10 terrifying tales set in nonprofit and philanthropy guaranteed to give you shivers

[Image description: Three jack-o-lantern pumpkins with menacing faces, one directly facing the camera. Image by Vladvictoria on Pixabay.]

Happy Halloween everyone! Below are the 10 winners of the Nonprofit AF Scary Story Contest 2022. Thank you to the dozens of colleagues who sent in entries. I read them all under a blanket with a flashlight, shivering with mounting fear and dread as if I was creating a budget using a funder’s budget format set in Word. It was a very difficult task to choose the 10 winners. We have some talented writers (and at least one amazing actor, as you’ll see in a video below) in our sector. These stories won based on creativity, scariness, and originality. Understandably, many colleagues asked to remain anonymous. I did very little editing, except to add Oxford Commas. I hope you enjoy them as much as I did!

The Ritual


The last beams of daylight slid serpent-like across the valley floor as they gathered, silent, tentative. A quail cried in the distance. They were so far from their known, gridded city.

Aidan’s voice cracked the silence like a whip. “Do we have the Things?”

The others murmured as they formed a line. They knew the ritual. They knew the ritual all too well.

“EOY numbers?”


“Board’s Statement on DEI?”




“Deer carcass?”


“Who… who has the deer carcass?”

Janet from accounting stumbled forward, rattled. “I do! I’m sorry. I do. In my trunk.”

Aidan cleared her throat. “Excellent. I think we’re ready.”

And with that, they approached the compound. They knew the ritual. They knew the ritual all too well. Gates. Doors. Knock exactly twice. Butler. Third floor. Sitting. Smiling. Sipping.

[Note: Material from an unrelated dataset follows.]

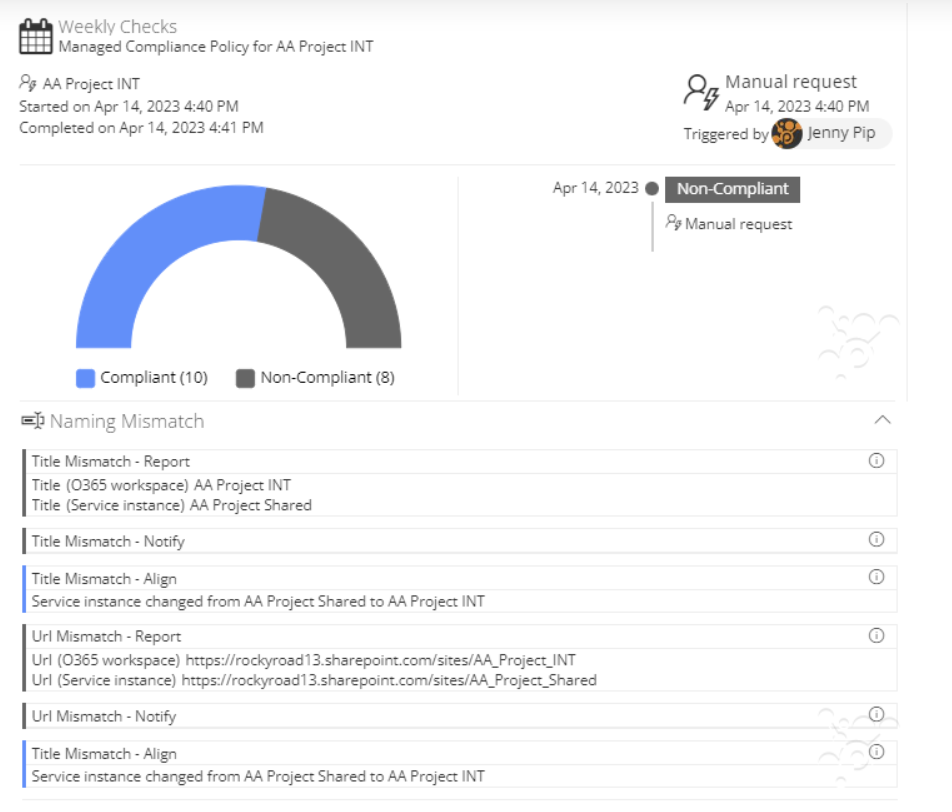Open info icon for Title Mismatch - Report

And the deer carcass. Always ending with the deer carcass.

Only then might the annual Wooing of the Highest Individual Donor be complete.

Only then.

Author’s shoutout: The Sogorea Te‘ Land Trust is an Indigenous women-led land trust in the Bay Area working to rematriate ancestral lands.


By Anonymous

Years ago, on a moonless night, the nonprofit leadership gathered and vowed to increase the racial diversity in their staff. Several BIPOC staff members were recruited, interviewed, and hired. The leadership was pleased with itself.

But then, a BIPOC staff member pointed out a problem: the organization was mainly serving wealthy, white folks. The board shivered with unhappiness. “We shall solve this,” they declared. “We only need six to eight months to plan a survey to see if this problem is real.”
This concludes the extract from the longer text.